Comment définit-on la soul ?
Dérivée du Gospel, version adoucie et habitée du Rhythm’nBlues, la "musique de l’âme" est une musique noire américaine apparue dans les années 50. Elle bénéficiera d’un développement très important dans les années 60, s’étendant sur différents points névralgiques du territoire américain (Memphis, Detroit, Philadelphie, Chicago, New-York, etc.) et séduisant des générations de mélomanes jusqu’à nos jours, bien au-delà de ses frontières. La musique soul au sens originel n’aura duré que peu d’années mais irrigué si profondément les musiques populaires que l’on peut ressentir son influence dans bon nombre de nos productions musicales actuelles.

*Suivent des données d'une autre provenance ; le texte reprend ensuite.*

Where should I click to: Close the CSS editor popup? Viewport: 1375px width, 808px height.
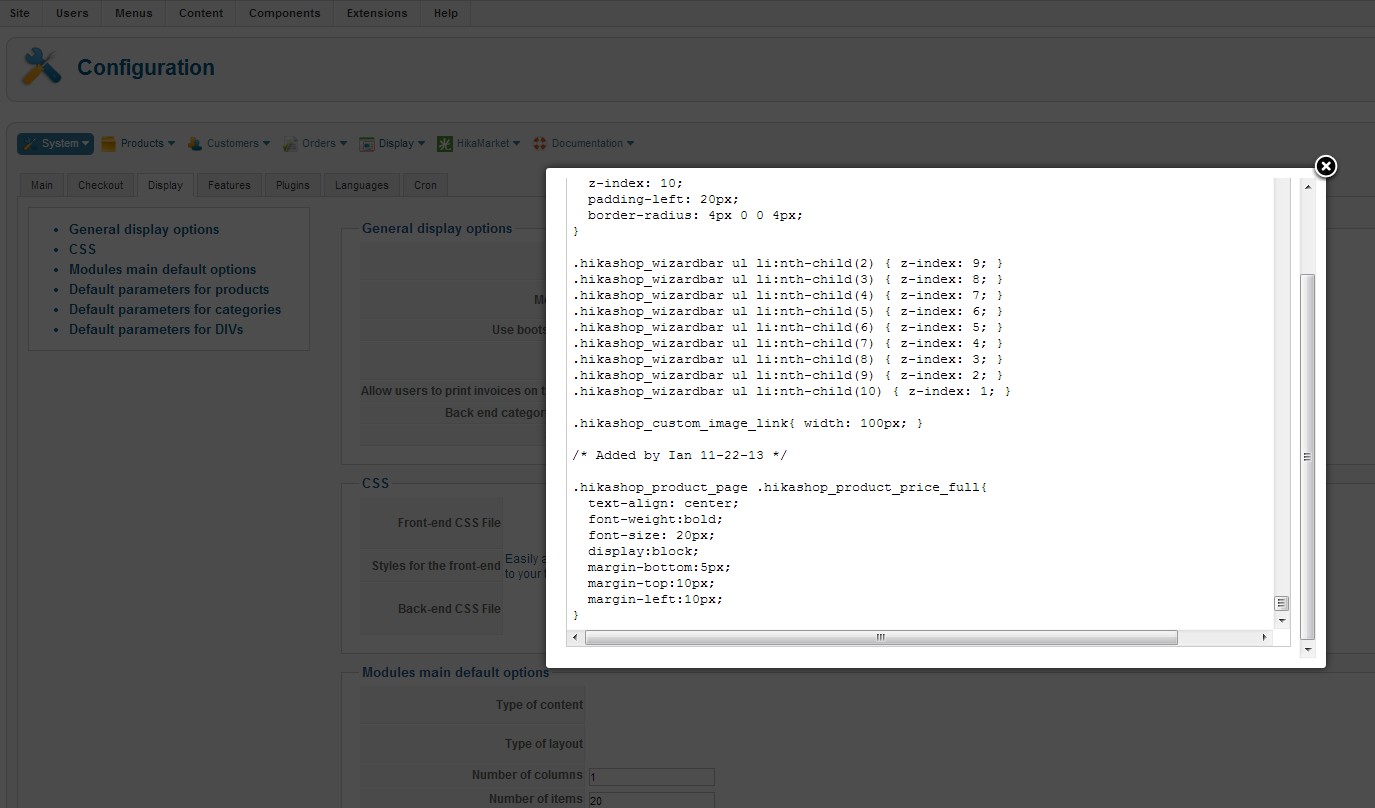1325,166
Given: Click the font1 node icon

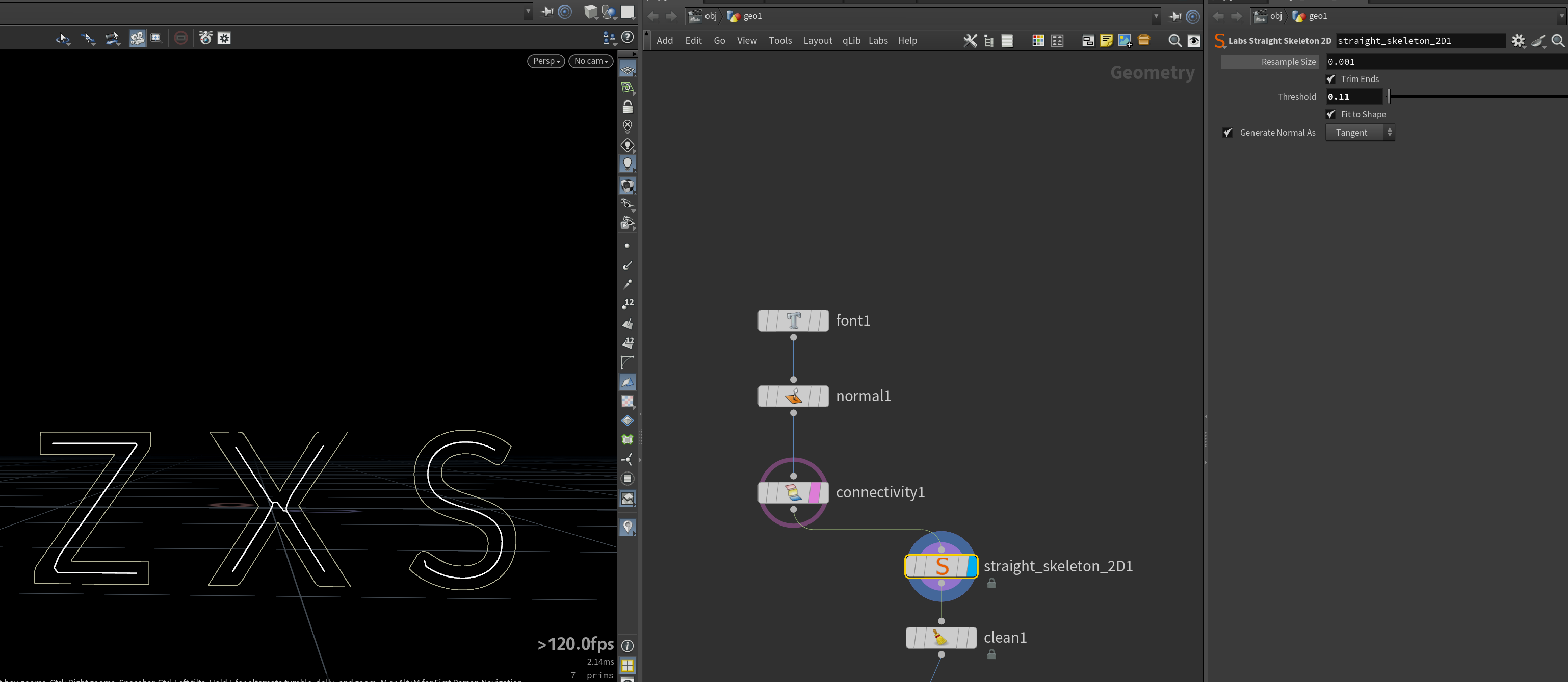Looking at the screenshot, I should tap(793, 321).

La soul est avant toute chose la marque d’une intention. Une intensité émotionnelle que revendique le genre en adoptant des attitudes habituellement réservées aux chants sacrés, pour aborder des thématiques profanes. Déclarations d’amour (spirituel et physique), chants de rupture, messages politiques, chaque sujet est abordé avec ce petit plus d’authenticité qui caractérise le genre (le mot soul en argot noir américain signifie "sincérité"). Le genre est marqué par d’incroyables personnalités, des voix extraordinaires, quasi systématiquement élevées sur les bancs des églises américaines où retentissaient de poignants gospels.
Les instruments
Les instruments les plus caractéristiques de la soul music sont :
- la guitare basse ;
- la batterie ;
- le piano ;
- la guitare électrique ;
- l’orgue ;
- d’autres instruments à cordes.
Les principaux genres
La Soul se decline en plusieurs genres :
- Pop-Soul ;
- Northern Soul ;
- Blue-Eyed Soul ;
- Memphis Soul ;
- Philly Soul ;
- Southern Soul.
Du Rhythm’N’Blues à la Soul : la naissance
Les premiers artistes du genre, considérés comme les véritables pionniers du mouvement, sont à trouver parmi les artistes des années 50 étiquetés par commodité R’n’B. Des chanteurs qui offrent une musique pop, noire américaine. Parmi ces interprètes on citera quelques figures majeures comme Jerry Butler ou Jackie Wilson, de véritables stars qui restent cependant confinées à un public restreint par des modes de distribution et de diffusion de la musique ségrégationnistes. Tous ces enregistrements sont étiquetés "musiques noires" et ne peuvent donc être diffusés que sur des réseaux spécifiques. Un des premiers à casser les codes en revendiquant des chants country et soul, chantant ce qui pourrait s’apparenter à du pur gospel est l’immense Ray Charles, qui sera par ailleurs le premier à utiliser le terme comme titre d’album en 1961. Son Georgia On My Mind est un modèle du genre.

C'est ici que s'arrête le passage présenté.